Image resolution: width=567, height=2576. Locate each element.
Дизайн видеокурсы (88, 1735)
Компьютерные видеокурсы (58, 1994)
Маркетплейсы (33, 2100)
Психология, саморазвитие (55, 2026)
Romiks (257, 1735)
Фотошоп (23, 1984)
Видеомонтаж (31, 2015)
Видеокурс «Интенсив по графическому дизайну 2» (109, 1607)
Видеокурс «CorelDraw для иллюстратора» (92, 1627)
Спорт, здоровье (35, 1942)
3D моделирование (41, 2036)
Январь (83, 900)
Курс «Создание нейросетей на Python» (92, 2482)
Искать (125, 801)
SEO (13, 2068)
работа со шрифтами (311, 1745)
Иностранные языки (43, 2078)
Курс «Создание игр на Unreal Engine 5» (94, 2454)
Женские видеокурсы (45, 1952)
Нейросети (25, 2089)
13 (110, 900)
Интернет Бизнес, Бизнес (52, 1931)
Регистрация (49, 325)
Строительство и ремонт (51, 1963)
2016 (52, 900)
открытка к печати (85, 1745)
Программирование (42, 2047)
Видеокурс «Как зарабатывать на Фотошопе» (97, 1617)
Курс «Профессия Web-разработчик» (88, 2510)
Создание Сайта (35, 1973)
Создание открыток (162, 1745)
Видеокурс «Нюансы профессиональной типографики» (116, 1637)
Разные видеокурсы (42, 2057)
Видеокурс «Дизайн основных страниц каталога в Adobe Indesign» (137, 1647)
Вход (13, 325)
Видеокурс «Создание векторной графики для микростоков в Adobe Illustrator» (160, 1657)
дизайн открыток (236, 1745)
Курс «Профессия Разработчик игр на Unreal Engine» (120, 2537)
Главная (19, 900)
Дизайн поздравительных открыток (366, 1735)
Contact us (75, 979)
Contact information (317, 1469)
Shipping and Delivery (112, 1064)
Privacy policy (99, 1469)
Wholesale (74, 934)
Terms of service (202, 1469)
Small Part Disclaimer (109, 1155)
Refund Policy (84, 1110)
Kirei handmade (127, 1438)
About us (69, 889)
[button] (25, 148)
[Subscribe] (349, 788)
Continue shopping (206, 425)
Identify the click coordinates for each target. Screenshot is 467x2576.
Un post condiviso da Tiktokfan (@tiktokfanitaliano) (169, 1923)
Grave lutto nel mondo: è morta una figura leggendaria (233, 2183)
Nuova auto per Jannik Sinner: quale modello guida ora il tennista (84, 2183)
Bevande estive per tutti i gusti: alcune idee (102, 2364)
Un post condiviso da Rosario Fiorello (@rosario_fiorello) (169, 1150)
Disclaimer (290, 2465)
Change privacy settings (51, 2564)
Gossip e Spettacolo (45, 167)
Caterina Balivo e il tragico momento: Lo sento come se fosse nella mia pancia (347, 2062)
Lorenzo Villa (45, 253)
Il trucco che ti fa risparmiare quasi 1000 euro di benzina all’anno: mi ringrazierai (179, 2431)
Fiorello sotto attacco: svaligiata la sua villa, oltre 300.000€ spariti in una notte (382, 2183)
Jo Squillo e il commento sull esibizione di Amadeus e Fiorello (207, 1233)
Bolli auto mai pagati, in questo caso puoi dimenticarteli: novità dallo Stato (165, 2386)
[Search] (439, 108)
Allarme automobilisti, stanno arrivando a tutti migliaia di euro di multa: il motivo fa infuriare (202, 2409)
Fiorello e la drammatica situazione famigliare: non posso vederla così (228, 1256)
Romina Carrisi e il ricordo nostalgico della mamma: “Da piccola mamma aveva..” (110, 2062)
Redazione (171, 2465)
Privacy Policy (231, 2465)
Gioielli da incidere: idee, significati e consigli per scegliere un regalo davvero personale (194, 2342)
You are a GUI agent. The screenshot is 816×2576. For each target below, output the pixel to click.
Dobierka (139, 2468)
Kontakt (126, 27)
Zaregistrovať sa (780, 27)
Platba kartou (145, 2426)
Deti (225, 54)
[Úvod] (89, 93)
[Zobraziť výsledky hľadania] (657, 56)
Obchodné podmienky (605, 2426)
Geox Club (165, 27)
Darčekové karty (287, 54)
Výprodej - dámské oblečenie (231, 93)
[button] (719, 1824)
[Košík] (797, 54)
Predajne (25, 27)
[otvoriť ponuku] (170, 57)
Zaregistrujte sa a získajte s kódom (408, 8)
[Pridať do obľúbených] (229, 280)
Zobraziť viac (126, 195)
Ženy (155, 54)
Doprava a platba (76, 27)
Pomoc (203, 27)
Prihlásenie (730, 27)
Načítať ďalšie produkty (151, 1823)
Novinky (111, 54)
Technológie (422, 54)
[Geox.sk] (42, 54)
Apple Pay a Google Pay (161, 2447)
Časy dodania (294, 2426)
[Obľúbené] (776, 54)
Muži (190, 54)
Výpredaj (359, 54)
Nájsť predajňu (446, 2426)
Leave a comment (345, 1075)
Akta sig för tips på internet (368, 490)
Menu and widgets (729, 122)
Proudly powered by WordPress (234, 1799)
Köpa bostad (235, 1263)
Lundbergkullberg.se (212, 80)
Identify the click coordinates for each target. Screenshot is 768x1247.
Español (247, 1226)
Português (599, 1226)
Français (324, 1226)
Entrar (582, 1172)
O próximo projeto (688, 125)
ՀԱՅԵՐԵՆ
********************
**What you have to do**:
Your answer should be the lines above, from the line containing "Wholesale (74, 934)" up to and including the line containing "Un post condiviso da Tiktokfan", reproduced exactly and with nothing else.

**Answer to the problem**:
Wholesale (74, 934)
Terms of service (202, 1469)
Small Part Disclaimer (109, 1155)
Refund Policy (84, 1110)
Kirei handmade (127, 1438)
About us (69, 889)
[button] (25, 148)
[Subscribe] (349, 788)
Continue shopping (206, 425)
Identify the click coordinates for each target. Screenshot is 467x2576.
Un post condiviso da Tiktokfan (@tiktokfanitaliano) (169, 1923)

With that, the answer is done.